* start TASK DATA *

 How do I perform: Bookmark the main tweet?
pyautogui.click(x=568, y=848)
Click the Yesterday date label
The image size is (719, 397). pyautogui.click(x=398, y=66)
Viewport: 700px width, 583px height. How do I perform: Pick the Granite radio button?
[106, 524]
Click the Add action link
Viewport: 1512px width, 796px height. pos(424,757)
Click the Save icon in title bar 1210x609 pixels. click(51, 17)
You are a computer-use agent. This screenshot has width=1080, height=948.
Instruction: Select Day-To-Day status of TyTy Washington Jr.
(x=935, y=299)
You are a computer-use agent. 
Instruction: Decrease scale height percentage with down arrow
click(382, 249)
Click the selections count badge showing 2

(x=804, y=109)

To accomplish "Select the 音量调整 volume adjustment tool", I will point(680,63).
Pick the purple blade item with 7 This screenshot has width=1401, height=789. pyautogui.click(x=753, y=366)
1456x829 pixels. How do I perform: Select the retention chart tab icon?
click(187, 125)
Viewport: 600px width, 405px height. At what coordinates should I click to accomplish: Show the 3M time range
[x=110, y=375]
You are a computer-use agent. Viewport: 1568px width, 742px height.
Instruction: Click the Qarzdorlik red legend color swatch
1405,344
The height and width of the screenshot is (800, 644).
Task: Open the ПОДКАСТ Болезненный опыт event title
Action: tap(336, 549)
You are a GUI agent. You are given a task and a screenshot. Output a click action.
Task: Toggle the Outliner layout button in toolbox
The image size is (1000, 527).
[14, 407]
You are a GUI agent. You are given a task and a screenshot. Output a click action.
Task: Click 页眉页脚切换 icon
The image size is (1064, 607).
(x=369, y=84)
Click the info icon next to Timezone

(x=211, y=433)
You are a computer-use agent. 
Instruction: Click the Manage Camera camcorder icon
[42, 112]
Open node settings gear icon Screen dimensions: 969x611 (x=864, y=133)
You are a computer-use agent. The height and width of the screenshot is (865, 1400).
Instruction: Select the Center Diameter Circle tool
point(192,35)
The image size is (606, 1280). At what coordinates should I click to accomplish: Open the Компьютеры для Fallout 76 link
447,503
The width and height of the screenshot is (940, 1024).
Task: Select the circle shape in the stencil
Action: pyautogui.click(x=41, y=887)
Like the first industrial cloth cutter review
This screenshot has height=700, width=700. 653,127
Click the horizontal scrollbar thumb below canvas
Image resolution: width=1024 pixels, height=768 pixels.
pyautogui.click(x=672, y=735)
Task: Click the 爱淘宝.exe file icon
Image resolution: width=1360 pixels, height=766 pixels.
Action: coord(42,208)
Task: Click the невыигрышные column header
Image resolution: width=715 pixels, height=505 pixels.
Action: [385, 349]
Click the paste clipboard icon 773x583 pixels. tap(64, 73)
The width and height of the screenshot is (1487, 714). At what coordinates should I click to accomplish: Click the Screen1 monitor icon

* end TASK DATA *

* EXERCISE *
Count how many lines in the entries above contain the string "This", with case counting. Reply with the number alone.

* EXERCISE RESPONSE *
3